Technical information
- Licensing authority: FCC
- Facility ID: 68808
- Class: D
- Power: 145 watts day 6 watts night
- Transmitter coordinates: 37°40′4″N 87°55′46″W﻿ / ﻿37.66778°N 87.92944°W
- Translator: 107.7 W299CH (Morganfield)

Links
- Public license information: Public file; LMS;

= WUCO =

WUCO (1550 AM) is a radio station broadcasting a sports format. Licensed to Morganfield, Kentucky, United States, the station serves the Evansville area. The station is currently owned by Henson Media, Inc. and features programming from Fox Sports Radio and Kentucky Sports Radio.

==FM Translator==
In addition to the main station at 1550 kHz, WUCO is relayed by an FM translator, to widen its broadcast area, especially during nighttime hours when the AM frequency reduces power to only 6 watts.

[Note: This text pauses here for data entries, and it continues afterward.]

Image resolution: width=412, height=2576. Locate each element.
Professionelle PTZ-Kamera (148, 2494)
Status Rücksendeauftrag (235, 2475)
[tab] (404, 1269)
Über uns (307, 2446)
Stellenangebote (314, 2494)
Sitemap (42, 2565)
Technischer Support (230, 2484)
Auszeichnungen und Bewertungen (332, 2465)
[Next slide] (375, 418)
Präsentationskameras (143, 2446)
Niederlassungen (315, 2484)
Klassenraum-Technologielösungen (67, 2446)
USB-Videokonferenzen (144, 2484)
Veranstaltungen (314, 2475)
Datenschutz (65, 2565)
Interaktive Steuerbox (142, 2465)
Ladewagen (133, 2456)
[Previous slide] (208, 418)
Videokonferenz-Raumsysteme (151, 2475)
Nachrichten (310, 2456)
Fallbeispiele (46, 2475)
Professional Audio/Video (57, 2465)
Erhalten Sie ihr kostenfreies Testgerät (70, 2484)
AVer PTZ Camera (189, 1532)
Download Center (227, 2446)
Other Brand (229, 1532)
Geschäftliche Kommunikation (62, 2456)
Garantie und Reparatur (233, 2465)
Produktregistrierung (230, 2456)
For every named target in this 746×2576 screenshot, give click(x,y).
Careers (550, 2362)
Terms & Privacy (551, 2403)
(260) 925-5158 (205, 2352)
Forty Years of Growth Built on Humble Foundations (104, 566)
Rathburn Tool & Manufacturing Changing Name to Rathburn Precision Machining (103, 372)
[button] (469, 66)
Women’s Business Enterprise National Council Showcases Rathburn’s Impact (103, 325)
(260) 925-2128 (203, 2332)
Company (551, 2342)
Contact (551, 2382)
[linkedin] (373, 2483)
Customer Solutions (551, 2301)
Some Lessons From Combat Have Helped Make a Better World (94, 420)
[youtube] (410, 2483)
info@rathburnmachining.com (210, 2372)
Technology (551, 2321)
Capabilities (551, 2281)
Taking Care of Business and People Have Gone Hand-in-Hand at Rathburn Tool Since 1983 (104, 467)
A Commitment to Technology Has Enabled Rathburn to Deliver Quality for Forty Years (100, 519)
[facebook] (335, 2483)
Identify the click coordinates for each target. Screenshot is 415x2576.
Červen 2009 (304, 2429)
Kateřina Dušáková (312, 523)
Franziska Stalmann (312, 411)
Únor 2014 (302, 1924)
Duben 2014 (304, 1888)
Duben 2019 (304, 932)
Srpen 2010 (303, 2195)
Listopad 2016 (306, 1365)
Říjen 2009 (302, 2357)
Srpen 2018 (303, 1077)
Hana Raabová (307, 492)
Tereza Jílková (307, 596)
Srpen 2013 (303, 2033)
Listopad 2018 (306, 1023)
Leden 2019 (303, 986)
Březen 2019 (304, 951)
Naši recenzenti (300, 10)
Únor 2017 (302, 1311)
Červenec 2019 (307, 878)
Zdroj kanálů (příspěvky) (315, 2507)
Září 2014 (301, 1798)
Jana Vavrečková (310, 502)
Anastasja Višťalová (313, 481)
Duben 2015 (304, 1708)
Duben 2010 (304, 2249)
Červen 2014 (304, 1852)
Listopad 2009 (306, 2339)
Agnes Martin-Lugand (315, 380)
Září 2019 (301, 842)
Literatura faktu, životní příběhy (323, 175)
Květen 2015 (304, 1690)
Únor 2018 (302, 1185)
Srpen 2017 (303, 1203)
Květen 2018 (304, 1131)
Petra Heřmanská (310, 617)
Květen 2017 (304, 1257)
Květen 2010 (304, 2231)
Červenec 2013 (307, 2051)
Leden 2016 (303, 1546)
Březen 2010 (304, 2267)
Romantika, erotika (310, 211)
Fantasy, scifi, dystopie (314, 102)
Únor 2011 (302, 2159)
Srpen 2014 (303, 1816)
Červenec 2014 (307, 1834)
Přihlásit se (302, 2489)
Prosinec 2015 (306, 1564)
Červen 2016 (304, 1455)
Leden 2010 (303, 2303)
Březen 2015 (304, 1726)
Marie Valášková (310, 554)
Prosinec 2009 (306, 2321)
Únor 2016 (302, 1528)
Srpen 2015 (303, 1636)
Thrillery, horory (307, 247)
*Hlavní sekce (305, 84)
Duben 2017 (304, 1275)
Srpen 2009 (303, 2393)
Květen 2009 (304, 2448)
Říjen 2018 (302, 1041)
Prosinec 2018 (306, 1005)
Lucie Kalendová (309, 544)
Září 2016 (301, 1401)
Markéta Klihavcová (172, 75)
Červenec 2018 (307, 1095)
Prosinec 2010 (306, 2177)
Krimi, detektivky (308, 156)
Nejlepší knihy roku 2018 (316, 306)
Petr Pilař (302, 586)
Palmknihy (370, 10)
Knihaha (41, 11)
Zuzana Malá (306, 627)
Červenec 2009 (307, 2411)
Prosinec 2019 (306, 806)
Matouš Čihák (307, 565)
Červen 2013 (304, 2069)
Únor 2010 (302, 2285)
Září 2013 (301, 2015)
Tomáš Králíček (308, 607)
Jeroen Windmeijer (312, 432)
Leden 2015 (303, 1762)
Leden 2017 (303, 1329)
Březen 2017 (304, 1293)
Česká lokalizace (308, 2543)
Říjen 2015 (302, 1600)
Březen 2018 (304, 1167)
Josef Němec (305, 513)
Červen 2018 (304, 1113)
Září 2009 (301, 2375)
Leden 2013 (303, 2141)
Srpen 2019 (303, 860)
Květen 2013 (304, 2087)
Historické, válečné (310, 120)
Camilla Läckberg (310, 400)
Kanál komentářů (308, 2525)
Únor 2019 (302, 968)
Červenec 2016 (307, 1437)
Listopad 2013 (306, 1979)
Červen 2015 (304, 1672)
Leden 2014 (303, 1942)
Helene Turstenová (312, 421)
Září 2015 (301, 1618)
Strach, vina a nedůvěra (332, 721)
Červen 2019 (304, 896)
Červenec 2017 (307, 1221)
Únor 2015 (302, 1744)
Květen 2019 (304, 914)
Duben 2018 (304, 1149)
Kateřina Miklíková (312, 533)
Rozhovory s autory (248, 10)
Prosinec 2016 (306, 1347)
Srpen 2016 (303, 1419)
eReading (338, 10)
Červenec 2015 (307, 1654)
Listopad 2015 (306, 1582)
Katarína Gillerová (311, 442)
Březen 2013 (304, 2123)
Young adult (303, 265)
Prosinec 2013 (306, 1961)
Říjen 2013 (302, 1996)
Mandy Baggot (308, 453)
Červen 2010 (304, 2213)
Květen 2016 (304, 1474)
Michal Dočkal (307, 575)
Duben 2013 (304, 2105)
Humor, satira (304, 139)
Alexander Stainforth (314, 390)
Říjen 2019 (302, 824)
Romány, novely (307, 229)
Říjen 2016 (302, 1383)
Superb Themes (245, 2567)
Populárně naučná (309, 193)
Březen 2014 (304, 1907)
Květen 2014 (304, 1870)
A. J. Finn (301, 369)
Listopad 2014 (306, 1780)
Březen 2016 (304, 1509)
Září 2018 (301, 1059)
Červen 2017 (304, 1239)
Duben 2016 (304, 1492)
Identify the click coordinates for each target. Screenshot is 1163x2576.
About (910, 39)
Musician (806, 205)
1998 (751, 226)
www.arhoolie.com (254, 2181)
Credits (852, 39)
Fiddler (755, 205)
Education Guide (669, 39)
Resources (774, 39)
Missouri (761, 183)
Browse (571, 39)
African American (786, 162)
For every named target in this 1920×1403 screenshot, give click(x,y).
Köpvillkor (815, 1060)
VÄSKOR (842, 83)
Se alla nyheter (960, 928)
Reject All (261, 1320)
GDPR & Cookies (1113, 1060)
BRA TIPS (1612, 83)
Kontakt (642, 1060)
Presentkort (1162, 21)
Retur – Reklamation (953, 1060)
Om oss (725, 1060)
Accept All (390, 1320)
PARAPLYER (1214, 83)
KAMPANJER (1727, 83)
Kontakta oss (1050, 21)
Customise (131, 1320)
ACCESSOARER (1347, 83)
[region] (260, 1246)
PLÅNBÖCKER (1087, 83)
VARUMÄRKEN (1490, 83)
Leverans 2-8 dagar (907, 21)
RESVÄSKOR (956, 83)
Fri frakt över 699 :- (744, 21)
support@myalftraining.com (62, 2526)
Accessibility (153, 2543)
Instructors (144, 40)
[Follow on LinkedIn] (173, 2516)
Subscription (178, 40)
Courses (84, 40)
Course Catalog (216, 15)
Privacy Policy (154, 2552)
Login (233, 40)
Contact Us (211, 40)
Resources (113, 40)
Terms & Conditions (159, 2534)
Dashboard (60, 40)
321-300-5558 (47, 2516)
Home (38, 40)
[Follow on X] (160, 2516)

Broadcast translator for WUCO
| Call sign | Frequency | City of license | FID | ERP (W) | Class | FCC info |
|---|---|---|---|---|---|---|
| W299CH | 107.7 FM | Morganfield, Kentucky | 145129 | 250 | D | LMS |

==History==
The station went on the air in November 1960, and, with the exception of a brief period in 1999-2000 using the call sign WYGS, the station had always been known as WMSK.

On January 3, 2011, the station switched from its former classic country music format to sports, affiliating with Fox Sports Radio and Kentucky Sports Radio.

The station changed from WMSK to the current WUCO call sign on February 12, 2015.